En Peñarroya-Pueblonuevo (Córdoba) dos inmigrantes violaron a una joven la pasada semana; cuatro inmigrantes ilegales alojados en hoteles de Canarias a nuestra costa, violaron a una mujer de 36 años; dos inmigrantes senegaleses admitieron haber violado a una joven en los baños de una discoteca de Granada, son ejemplos de una interminable lista que demuestra que esa izquierda que permite que nuestras fronteras sean un coladero, están poniendo en serio riesgo la seguridad de todos nosotros, pero especialmente, la de nuestras mujeres, ya sean esposas, hijas o hermanas.
En todos los casos a los que me he referido ¿Dónde estaban todas aquellas mujeres que se manifestaron contra la famosa manada española de Pamplona?

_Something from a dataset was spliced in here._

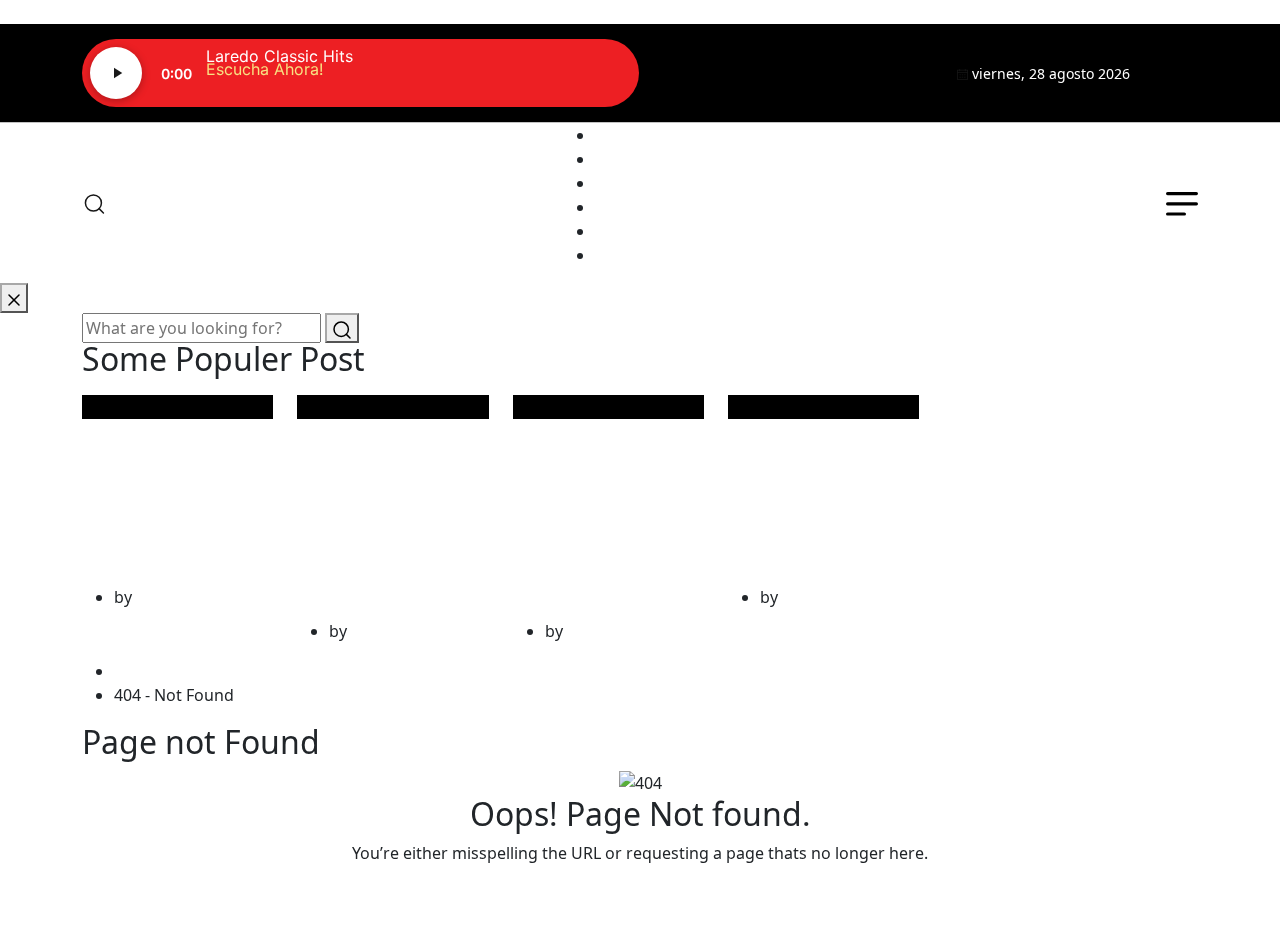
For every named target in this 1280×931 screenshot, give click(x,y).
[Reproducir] (116, 73)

De los españoles se apresuran en dar sus datos personales, de los inmigrantes se oculta todo.
Es la ideología marxista de socialistas y comunistas, cuyo fin último es criminalizar a esa parte de población que beneficia a sus intereses, es decir, los varones, blancos y heterosexuales.

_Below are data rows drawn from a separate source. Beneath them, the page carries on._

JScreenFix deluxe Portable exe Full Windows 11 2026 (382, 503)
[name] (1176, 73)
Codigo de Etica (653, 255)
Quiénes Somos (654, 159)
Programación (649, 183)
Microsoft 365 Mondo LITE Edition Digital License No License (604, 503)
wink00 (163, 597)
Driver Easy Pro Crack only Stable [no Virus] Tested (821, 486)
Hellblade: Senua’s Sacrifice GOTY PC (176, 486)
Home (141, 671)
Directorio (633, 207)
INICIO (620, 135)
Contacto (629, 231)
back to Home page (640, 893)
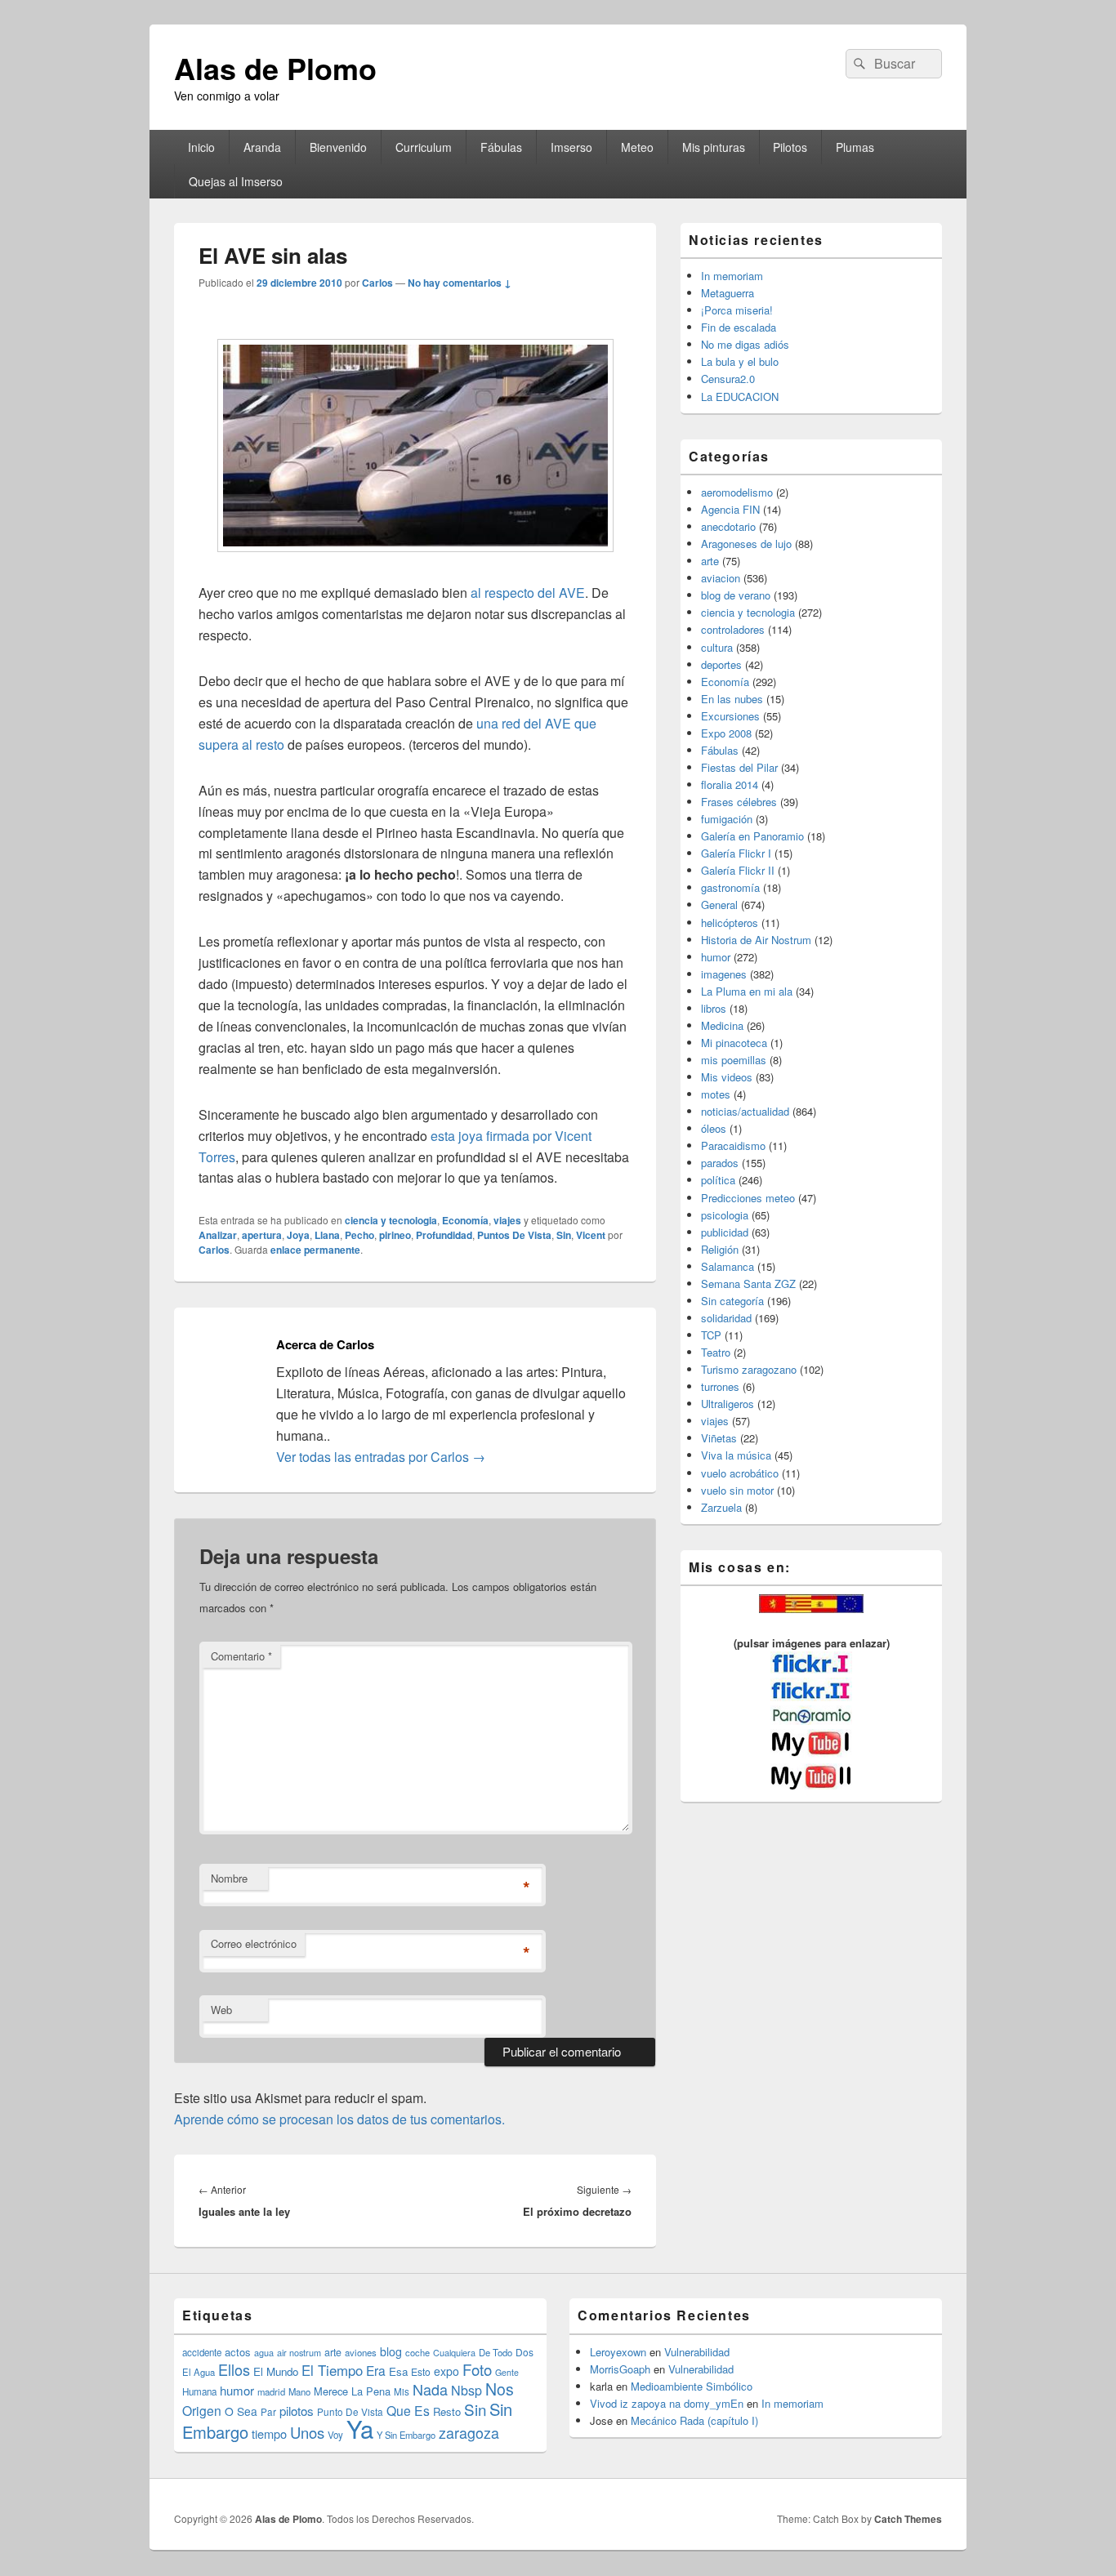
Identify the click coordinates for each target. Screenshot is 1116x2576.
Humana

Para el feminismo radical que sufrimos, ¿existen víctimas de primer nivel y víctimas a las que despreciar por la nacionalidad del delincuente? Que asco da esa izquierda que no quiere ofender a los inmigrantes y justifica todas sus acciones.
Las demagogas progres disfrazadas de un feminismo convertido en ideología no se han molestado en organizar protestas ni manifestaciones, mientras que las agresiones sexuales de hombres occidentales, sin duda merecedoras del mayor castigo, suponen el motivo para condenar a todo hombre solo por su sexo, pero las violaciones de los inmigrantes les resultan muy “incómodas” ¿Hasta cuando vamos a seguir permitiendo esto? Expulsión inmediata de todos los ilegales y de los legales que delincan.